Hoeveel mensen hebben mijn site bekeken?

donderdag 31 oktober 2013

De tweede pech.

En inmiddels brak de dageraad weer aan, net als gisteren, elke dag wordt hernieuwd door de glans die zij geeft, elke dag lijkt daardoor anders, is daardoor anders; voor mij kale bomen in zachte nevel gehuld, erboven nog een maanschil, alleen een maanschil, want de sterren verbleekten reeds.

Het was bar, gisteren, toen ik vertrok, want een dikke mist lag over de route en boven mij zag ik slechts de maan, een iets dikkere schil dan nu, terwijl de pracht van de sterren mij toen door de mist werden onthouden; en zo kachelde ik de donkere morgen door, over de gemiddeld achthonderd meter hoge weg waarvan ik alleen de strepen zag en niets van de omgeving meer waarnam. Zo hier en daar een lange en hoge brug, dat maakte ik uit de borden op, en verder nauwelijks verkeer en zo passeerde ik Tulle, sloeg af naar het zuiden en nog steeds in nachtelijke omstandigheden daasde ik door de mist verder hoewel er wel iets meer verkeer op de weg kwam.

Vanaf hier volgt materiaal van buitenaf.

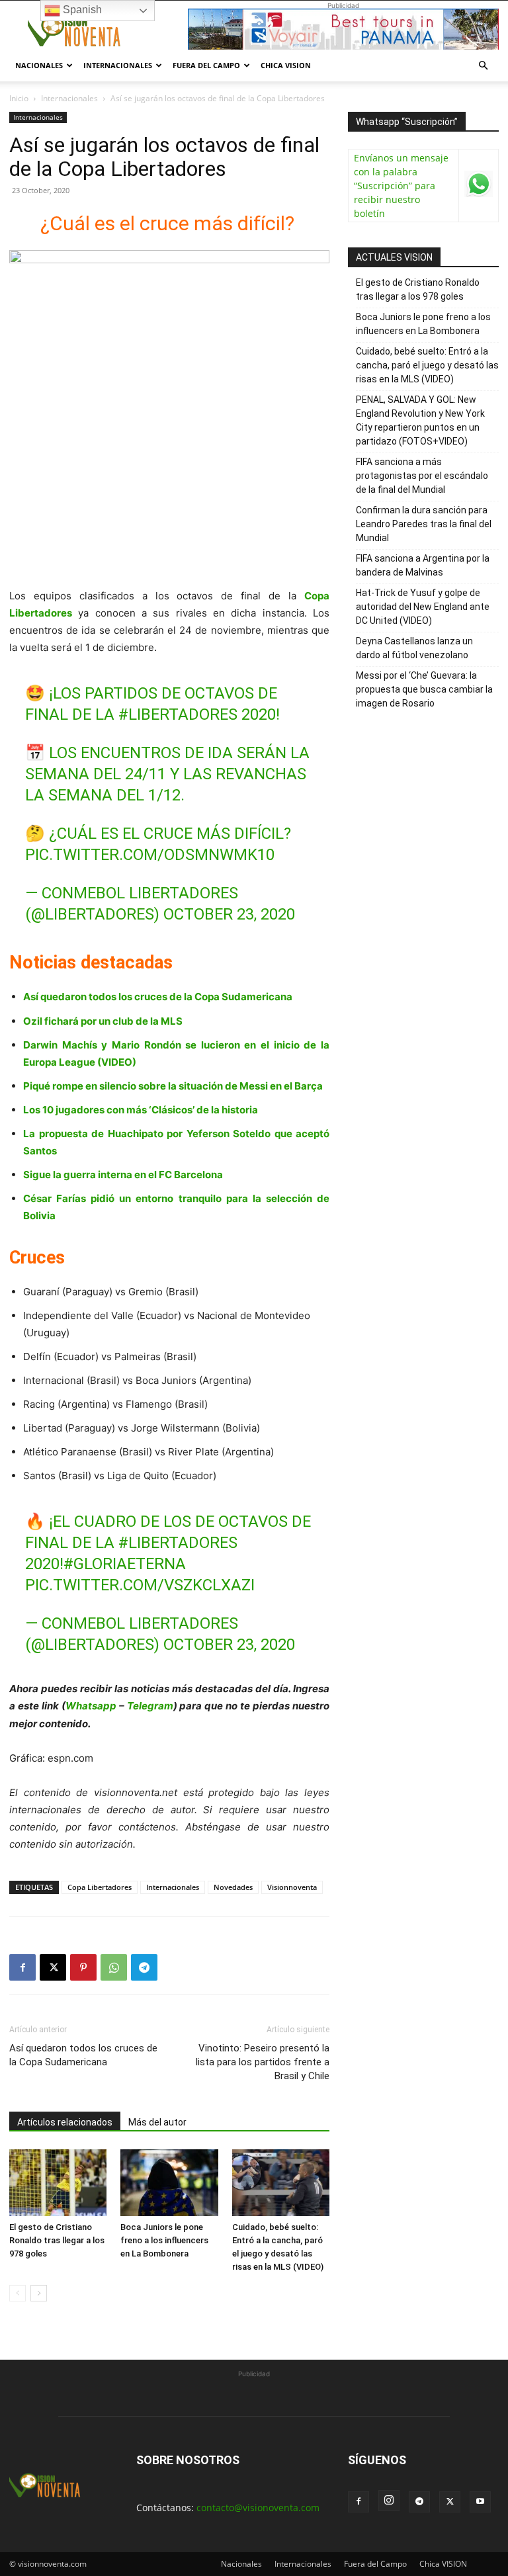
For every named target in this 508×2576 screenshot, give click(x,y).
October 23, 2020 (229, 914)
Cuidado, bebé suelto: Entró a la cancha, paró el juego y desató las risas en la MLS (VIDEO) (427, 365)
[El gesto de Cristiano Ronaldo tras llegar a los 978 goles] (57, 2182)
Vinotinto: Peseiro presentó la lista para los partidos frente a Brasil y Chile (262, 2062)
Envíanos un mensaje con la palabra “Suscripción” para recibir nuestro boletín (401, 185)
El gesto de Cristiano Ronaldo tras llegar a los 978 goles (57, 2240)
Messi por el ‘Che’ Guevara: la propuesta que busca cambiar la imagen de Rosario (424, 689)
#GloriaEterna (125, 1564)
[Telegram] (144, 1967)
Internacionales (117, 65)
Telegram (150, 1705)
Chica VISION (286, 65)
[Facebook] (22, 1967)
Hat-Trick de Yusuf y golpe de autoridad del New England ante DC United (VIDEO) (422, 606)
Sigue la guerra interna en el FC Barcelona (123, 1174)
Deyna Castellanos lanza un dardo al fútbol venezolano (414, 648)
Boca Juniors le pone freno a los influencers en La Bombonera (164, 2240)
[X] (53, 1967)
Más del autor (157, 2122)
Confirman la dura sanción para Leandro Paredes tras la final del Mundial (423, 524)
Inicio (18, 98)
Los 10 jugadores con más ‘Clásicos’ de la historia (140, 1109)
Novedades (233, 1887)
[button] (483, 66)
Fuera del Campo (206, 65)
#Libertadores (177, 714)
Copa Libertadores (99, 1887)
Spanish (81, 9)
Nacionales (39, 65)
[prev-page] (17, 2293)
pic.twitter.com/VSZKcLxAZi (140, 1585)
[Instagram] (389, 2500)
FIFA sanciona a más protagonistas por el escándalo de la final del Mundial (422, 475)
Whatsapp (90, 1705)
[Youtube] (480, 2501)
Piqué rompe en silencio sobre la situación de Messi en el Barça (173, 1086)
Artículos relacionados (64, 2122)
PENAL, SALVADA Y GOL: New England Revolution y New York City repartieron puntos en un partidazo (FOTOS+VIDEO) (420, 420)
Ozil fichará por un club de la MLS (103, 1021)
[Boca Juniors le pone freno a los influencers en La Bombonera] (169, 2182)
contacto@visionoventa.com (257, 2507)
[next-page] (38, 2293)
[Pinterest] (83, 1967)
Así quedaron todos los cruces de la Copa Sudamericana (157, 996)
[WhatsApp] (114, 1967)
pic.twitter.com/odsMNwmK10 (150, 854)
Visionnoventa (292, 1887)
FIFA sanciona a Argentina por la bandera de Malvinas (422, 565)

Brive voorbij, en vervolgens naar Cahors, onderweg, eindelijk, brak de dag door. Nee, niet dat ik daar veel aan had, hoor, want de mist bleef, hardnekkige mist die pas ophield toen ik afdaalde naar Cahors en aldaar de Lot overstak. Echter voor even, want toen ik de weg naar Villeneuve op ging, was de mist nog grimmiger; van Villeseque zag ik nauwelijks iets, het was bar en boos op de d 656, en pas na Tournon-d' Agenais werd het beter, ja, meer nog, brak plots de zon door; opeens bleek ik in een staartje van de zomer beland, reed langs tuinen met palmen en bananenbomen, snorde door Villeneuve sur Lot en rond tienen kwam ik aan aan de andere kant van dat stadje, in Sainte Livrade sur Lot, waar men echter niets besteld leek te hebben, maar na een half uurtje wikken en wegen ging er toch bij iemand een "lampje" branden; we gingen toch maar lossen.

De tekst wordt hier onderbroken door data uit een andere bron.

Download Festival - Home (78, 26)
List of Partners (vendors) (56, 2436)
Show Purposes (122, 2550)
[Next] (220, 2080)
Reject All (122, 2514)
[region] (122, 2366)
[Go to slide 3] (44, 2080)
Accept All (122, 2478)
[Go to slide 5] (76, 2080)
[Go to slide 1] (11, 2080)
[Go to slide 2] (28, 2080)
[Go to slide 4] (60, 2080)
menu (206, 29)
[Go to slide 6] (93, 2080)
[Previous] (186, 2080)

Van daaruit was het niet erg ver naar het eerste laadadres dat zich aan de noordkant van de Garonne bevond, net voorbij de aardbeienstad Marmande, ja, net voorbij La Réole, te Gironde sur Dropt waar ik zes paletten zou laden, hetgeen geschiedde, ware het niet dat de derde pallet bij het inrijden in de oplegger omviel, hetgeen enige ravage veroorzaakte en het laden daardoor wat langer duurde.

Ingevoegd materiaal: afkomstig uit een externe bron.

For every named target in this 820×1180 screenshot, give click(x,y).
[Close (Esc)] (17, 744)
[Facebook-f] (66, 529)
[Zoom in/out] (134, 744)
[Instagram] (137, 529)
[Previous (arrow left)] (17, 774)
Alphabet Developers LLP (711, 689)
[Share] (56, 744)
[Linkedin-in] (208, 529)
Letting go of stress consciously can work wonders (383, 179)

Rond een uur of drie vertrok ik, met opgeruimde lading, op weg naar het volgende adres, door enorme wijngaarden, geschikt voor niet al te beste wijn, wijngaarden gekleurd in bruine en rode herfsttooi, daarboven een paar witte wolken, maar bovenal een aangename zon en het was lang geleden; Libourne, Le Chalais, de d-674, Angoulême en toen de N-10 op, niet ver, tot Manslé waar ik afsloeg, want niet ver daar vandaan, westelijk, lag Aigre alwaar ik een volgens adres had en waar ik net na de schemer, in het donker, aankwam.

Daar bleek ik niet meer te kunnen laden, maar ook niet meer te rijden. Niet alleen was de rijtijd op, maar ook bleek er onder de cabine iets als een getergde ratelslang te sissen en kreeg ik de oude brik niet meer in enige versnelling en opeens flikkerden allerlei rode en oranje lampen.

Na enig bellen en wachten stond de DAF-service bij me, voerde de juiste reparatie uit zodat de oude trouwe Daf zijn dienst dit jaar afmaken kan; daarna eten in het pittoreske dorpje in een smal straatje; het was fris geworden, wel onder de vijf graden, maar gelukkig leek het niet te gaan misten, niet te gaan misten zoals gisteren.

Kom, ik ga maar eens verder, want achter mij hoor ik de laadmeester roepen; de lading gaat er zo in en het wordt afzien vandaag; nog ééntje laden nabij La Rochelle en dan het land nog uit. Anders sta ik morgen') een hele dag stil.

Aldus schreef ome Willem.
') Morgen; 1 november, franse feestdag.